In this study, 23 common DEGs were obtained by WGCNA and DEGs analysis. In addition, 199 common genes were acquired from three public databases by PPI. Inflammation and immunity may be the common pathogenic mechanisms, and the MAPK signaling pathway may play a key role in both disorders. DUSP1, FOS, and THBS1 were identified as shared biomarkers, which is entirely consistent with the results of single-cell RNA sequencing analysis, and furher confirmed by RT-qPCR. Immune infiltration analysis illustrated that many types of immune cells were closely associated with MI and OA. Two potential subtypes were identified in both datasets. Furthermore, FOXC1 may be the crucial TF, and the relationship of TFs-hub genes-immune cells was visualized by the Sankey diagram, which could help discover the pathogenesis between MI and OA.

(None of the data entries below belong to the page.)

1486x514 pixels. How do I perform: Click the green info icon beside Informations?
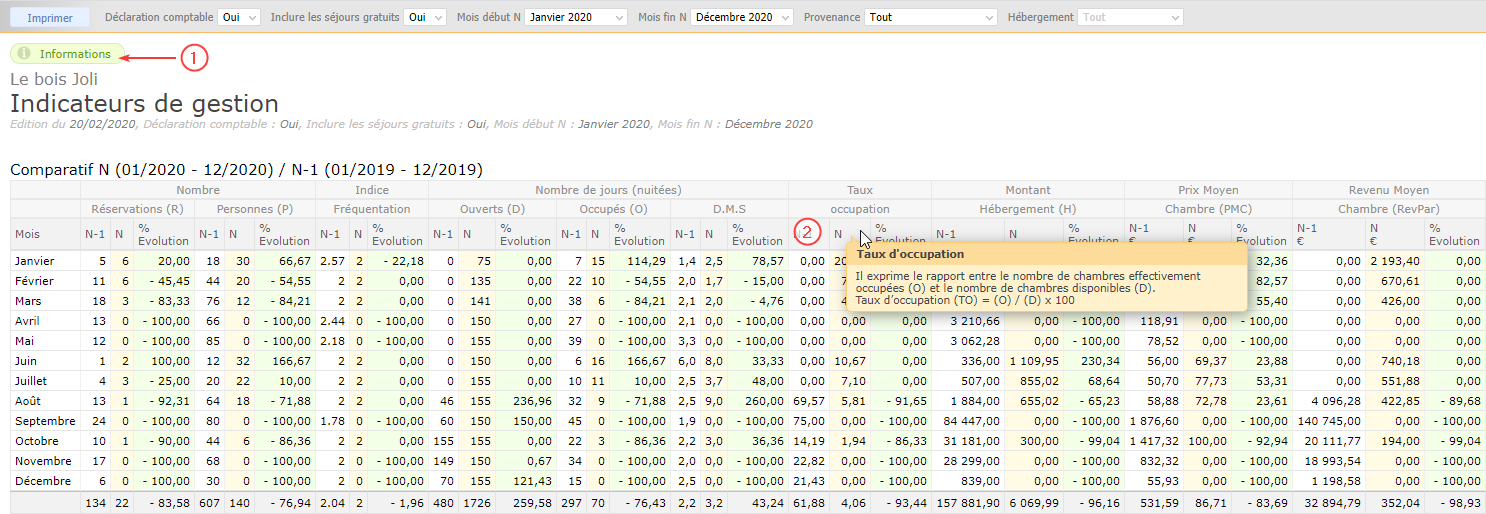click(x=26, y=54)
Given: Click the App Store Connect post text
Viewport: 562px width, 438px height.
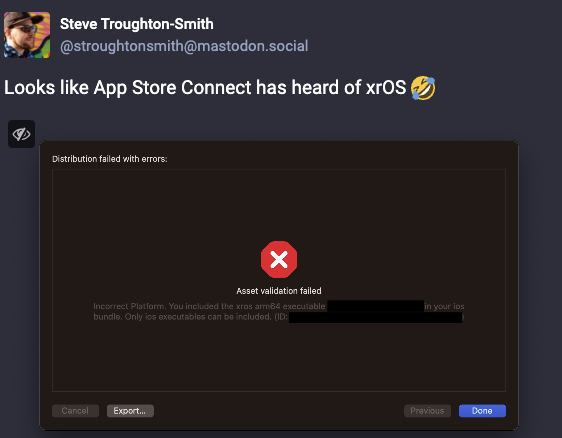Looking at the screenshot, I should (x=205, y=88).
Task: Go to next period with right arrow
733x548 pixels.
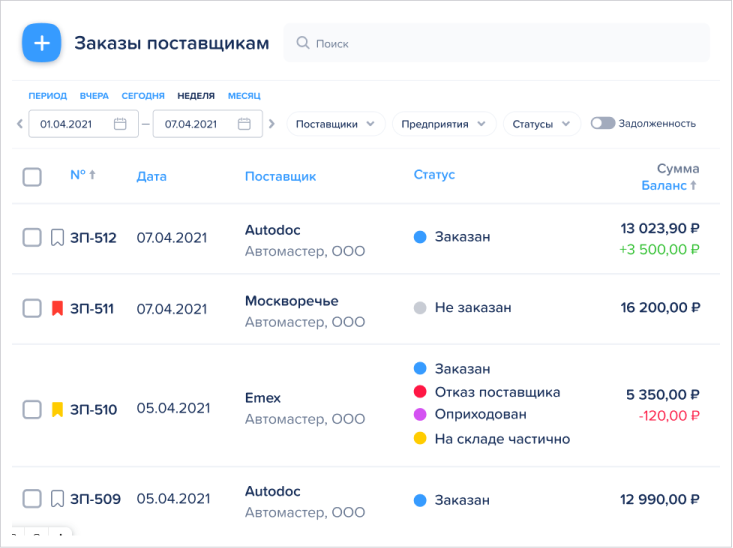Action: [x=271, y=124]
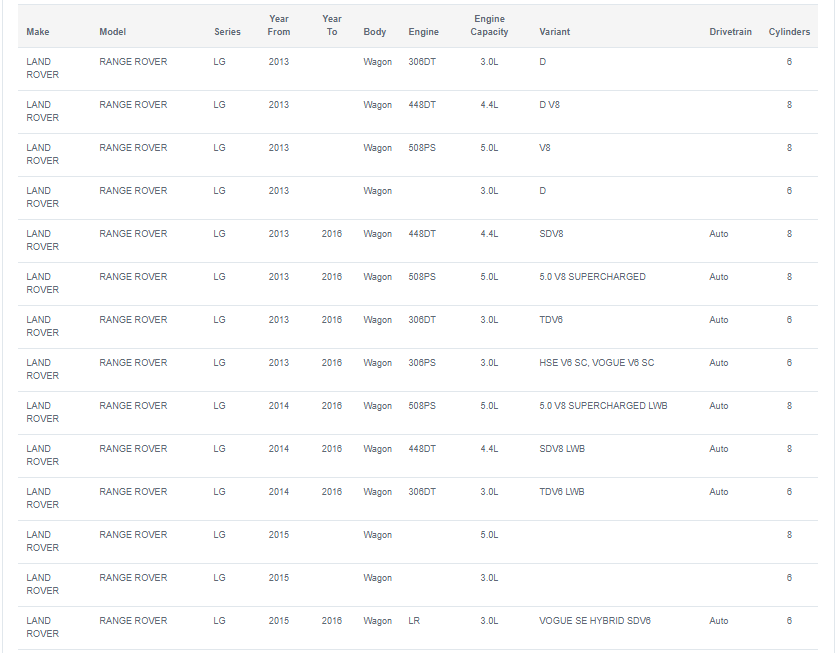Click the 306PS engine code cell
Viewport: 839px width, 653px height.
[x=422, y=363]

In summary, this study first revealed 3 (DUSP1, FOS, and THBS1) novel shared biomarkers and signaling pathways underlying both MI and OA. Additionally, immune cells and key TFs related to 3 hub genes were examined to further clarify the regulation mechanism. Our study provides new insights into shared molecular mechanisms between MI and OA.

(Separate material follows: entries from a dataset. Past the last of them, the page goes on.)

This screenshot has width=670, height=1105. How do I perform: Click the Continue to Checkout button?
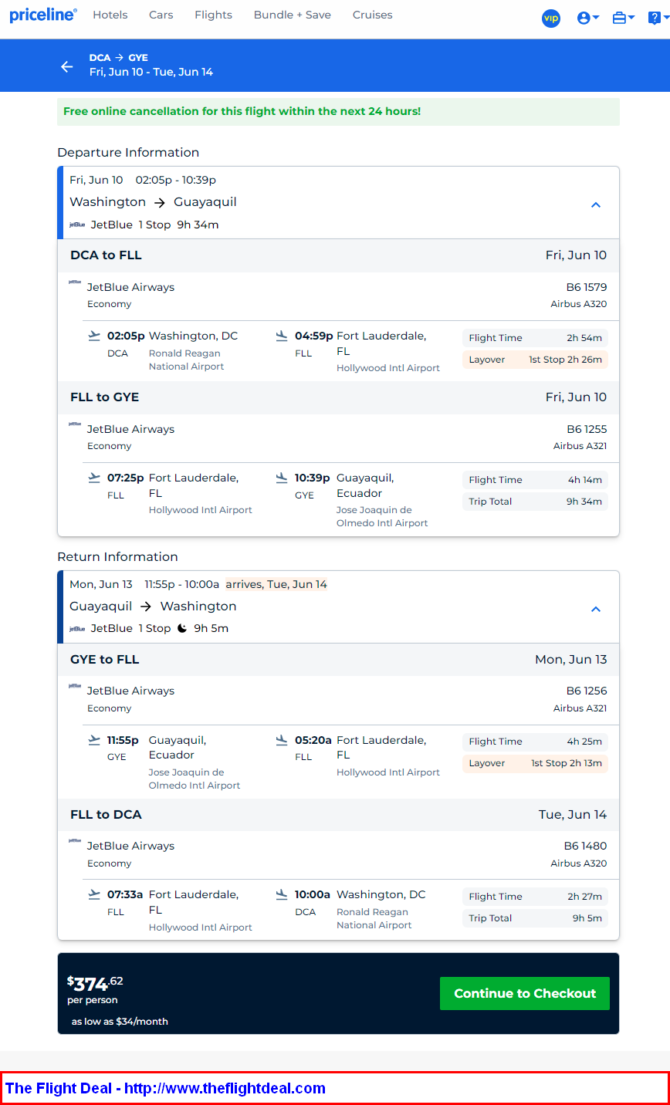click(525, 993)
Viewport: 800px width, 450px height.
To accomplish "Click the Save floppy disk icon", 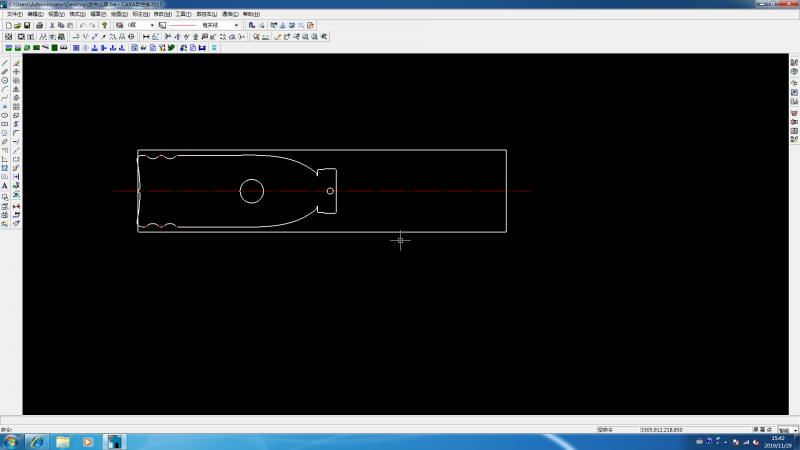I will click(x=27, y=25).
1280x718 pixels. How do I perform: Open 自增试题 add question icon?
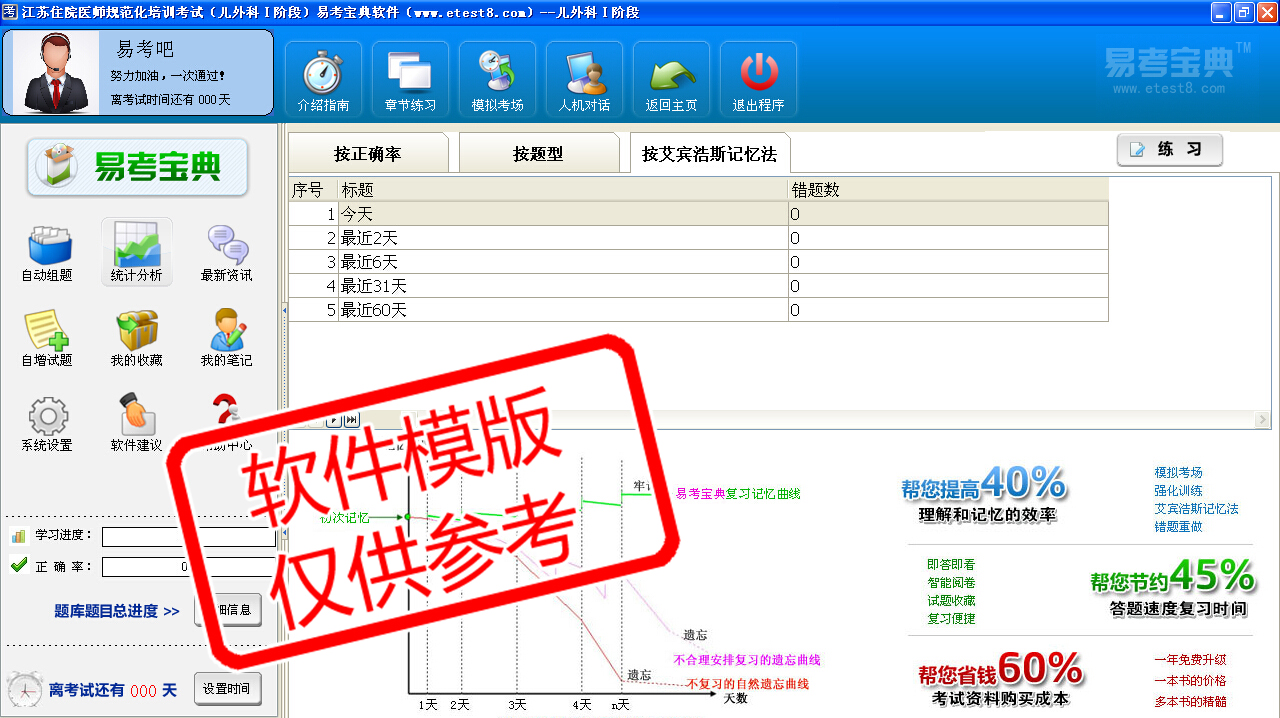click(x=47, y=337)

越来越多的证据支持心肌梗死(MI)与骨关节炎(OA)之间存在关联。本研究旨在通过系统生物学方法探索MI合并OA的共同生物标志物和发病机制。
从基因表达综合数据库(GEO)下载MI和OA的基因表达谱。采用加权基因共表达网络分析(WGCNA)和差异表达基因(DEG)分析来识别共同的DEG。通过三个公共数据库筛选与疾病相关的共享基因,并构建蛋白质-蛋白质相互作用(PPI)网络。分别对这两部分基因进行基因本体(GO)和京都基因与基因组百科全书(KEGG)富集分析。通过最小绝对收缩和选择算子(LASSO)分析、受试者工作特征(ROC)曲线和单细胞RNA测序分析对枢纽基因进行交叉验证。最后,通过逆转录定量聚合酶链反应(RT-qPCR)验证原代心肌细胞和软骨细胞中差异表达的枢纽基因。进行免疫细胞浸润分析、亚型分析和转录因子(TF)预测。
在本研究中,通过WGCNA和DEG分析获得了23个共同的DEG。此外,通过PPI从三个公共数据库中获得了199个共同基因。炎症和免疫可能是共同的致病机制,丝裂原活化蛋白激酶(MAPK)信号通路可能在这两种疾病中起关键作用。双特异性磷酸酶1(DUSP1)、原癌基因FOS(FOS)和血小板反应蛋白1(THBS1)被确定为共享生物标志物,这与单细胞RNA测序分析结果完全一致,并通过RT-qPCR进一步证实。免疫浸润分析表明,多种免疫细胞与MI和OA密切相关。在两个数据集中均鉴定出两种潜在亚型。此外,叉头框C1(FOXC1)可能是关键的TF,通过桑基图可视化TF-枢纽基因-免疫细胞之间的关系,这有助于发现MI和OA之间的发病机制。
总之,本研究首次揭示了3个(DUSP1、FOS和THBS1)新的MI和OA共同的生物标志物及信号通路。此外,研究了与3个枢纽基因相关的免疫细胞和关键TF,以进一步阐明调控机制。我们的研究为MI和OA之间的共同分子机制提供了新见解。